Соседи Москвы между тем внимательно наблюдали за тем, что происходит в русской столице. Ещё бы: пока бояре делят власть, можно попытаться взять реванш и отомстить за те поражения и унижения, которые соседи претерпели от Москвы в Вильно, Казани и Кыркоре. Первой попыталась использовать свой шанс Литва. Воодушевлённые известиями о распрях среди московских бояр, литовские паны-рада в один голос требовали от Сигизмунда I немедленно начать войну, пока в Москве царит смута. В августе 1534 года литовские войска под началом гетмана Ю. Радзивилла вторглись на Северщину. Началась Стародубская война, которая продлилась до 1537 года. Однако, вопреки первоначальным ожиданиям литовских магнатов, она закончилась фактически вничью.

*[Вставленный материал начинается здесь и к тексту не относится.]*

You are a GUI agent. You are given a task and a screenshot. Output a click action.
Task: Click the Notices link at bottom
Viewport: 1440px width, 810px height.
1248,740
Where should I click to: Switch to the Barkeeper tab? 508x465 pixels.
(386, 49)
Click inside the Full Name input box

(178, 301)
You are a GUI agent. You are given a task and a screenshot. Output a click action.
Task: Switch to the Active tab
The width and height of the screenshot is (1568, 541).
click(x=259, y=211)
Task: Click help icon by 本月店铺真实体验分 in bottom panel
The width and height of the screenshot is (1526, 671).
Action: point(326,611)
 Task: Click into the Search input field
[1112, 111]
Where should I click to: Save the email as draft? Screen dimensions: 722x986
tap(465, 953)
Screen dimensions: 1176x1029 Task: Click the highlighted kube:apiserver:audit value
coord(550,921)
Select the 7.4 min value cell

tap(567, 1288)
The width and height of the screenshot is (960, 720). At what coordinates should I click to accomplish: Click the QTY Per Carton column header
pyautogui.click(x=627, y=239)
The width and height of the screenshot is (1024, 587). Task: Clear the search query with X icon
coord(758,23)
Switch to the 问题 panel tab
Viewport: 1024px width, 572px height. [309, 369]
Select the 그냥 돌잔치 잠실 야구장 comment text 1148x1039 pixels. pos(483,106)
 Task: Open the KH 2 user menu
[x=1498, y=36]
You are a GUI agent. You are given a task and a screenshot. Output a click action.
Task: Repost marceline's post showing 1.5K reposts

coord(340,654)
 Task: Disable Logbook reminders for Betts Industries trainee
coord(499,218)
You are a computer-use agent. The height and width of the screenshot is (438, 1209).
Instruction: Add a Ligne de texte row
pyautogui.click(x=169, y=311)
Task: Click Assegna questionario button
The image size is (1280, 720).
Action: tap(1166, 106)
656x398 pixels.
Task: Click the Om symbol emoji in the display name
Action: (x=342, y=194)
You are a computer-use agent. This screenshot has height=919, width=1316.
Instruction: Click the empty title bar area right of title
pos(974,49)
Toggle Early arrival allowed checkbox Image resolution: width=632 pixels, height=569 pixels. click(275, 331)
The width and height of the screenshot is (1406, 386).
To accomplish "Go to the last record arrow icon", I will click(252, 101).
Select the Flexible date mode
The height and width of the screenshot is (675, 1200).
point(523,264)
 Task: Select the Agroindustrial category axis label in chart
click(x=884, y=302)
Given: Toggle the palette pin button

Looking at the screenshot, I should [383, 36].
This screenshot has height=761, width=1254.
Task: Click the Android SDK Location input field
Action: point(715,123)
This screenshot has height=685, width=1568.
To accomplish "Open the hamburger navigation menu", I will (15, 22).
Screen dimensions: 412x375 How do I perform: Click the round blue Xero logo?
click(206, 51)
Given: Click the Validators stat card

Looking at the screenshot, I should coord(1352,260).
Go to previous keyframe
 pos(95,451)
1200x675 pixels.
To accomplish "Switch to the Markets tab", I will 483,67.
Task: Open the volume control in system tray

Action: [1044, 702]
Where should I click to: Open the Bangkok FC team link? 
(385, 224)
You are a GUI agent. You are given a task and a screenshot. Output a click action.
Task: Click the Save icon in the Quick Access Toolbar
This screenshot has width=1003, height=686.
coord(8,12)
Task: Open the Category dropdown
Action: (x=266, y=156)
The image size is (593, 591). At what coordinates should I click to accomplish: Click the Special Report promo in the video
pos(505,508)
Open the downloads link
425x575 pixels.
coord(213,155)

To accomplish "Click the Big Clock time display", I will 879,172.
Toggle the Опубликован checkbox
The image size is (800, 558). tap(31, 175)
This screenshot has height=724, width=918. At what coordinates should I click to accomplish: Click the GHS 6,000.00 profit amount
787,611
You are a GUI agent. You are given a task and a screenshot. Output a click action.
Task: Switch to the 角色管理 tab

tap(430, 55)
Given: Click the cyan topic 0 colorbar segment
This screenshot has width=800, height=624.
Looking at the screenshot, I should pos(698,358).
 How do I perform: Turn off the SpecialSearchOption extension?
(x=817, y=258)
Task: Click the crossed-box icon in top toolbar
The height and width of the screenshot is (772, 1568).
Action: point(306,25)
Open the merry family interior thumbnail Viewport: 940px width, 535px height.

Этот урок не пошёл впрок казанской «партии войны», ориентировавшейся на Крым. В сентябре 1535 года в татарской столице произошёл дворцовый переворот. Русский ставленник, хан Джан-Али, был убит, и прокрымская «партия» пригласила на вакантное место крымского царевича Сафа-Гирея, того самого ненавистника Москвы, уже приходившего на «берег» в 1533 году.
«Казанщина»
Новый казанский «царь» не стал дожидаться, когда в русской столице примут меры по восстановлению status quo, и сам первым напал на русскую «казанскую украину». Времена, когда на восточной границе Русского государства было относительно спокойно, прошли, и набеги казанцев с пугающей регулярностью стали один за другим обрушиваться на русские земли. Желая наказать казанцев, правительство Елены Глинской, матери Ивана IV, решило весной 1538 года организовать большой поход судовой и конной ратей с «нарядом» на татарскую столицу. И экспедиция эта, судя по разрядным записям, готовилась нешуточная: только судовая рать должна была включать в себя пять полков во главе с боярином Д. Ф. Бельским. Столько же полков насчитывала и конная рать. Добавим к ним «наряд» и служилых татар, и сразу становится понятным, почему в Казани забеспокоились. Сафа-Гирей решил обратиться за помощью к своему дядюшке, воинственному крымскому «царю» Сахиб-Гирею, который к этому времени подавил оппозицию и наконец-то прочно уселся на крымском столе.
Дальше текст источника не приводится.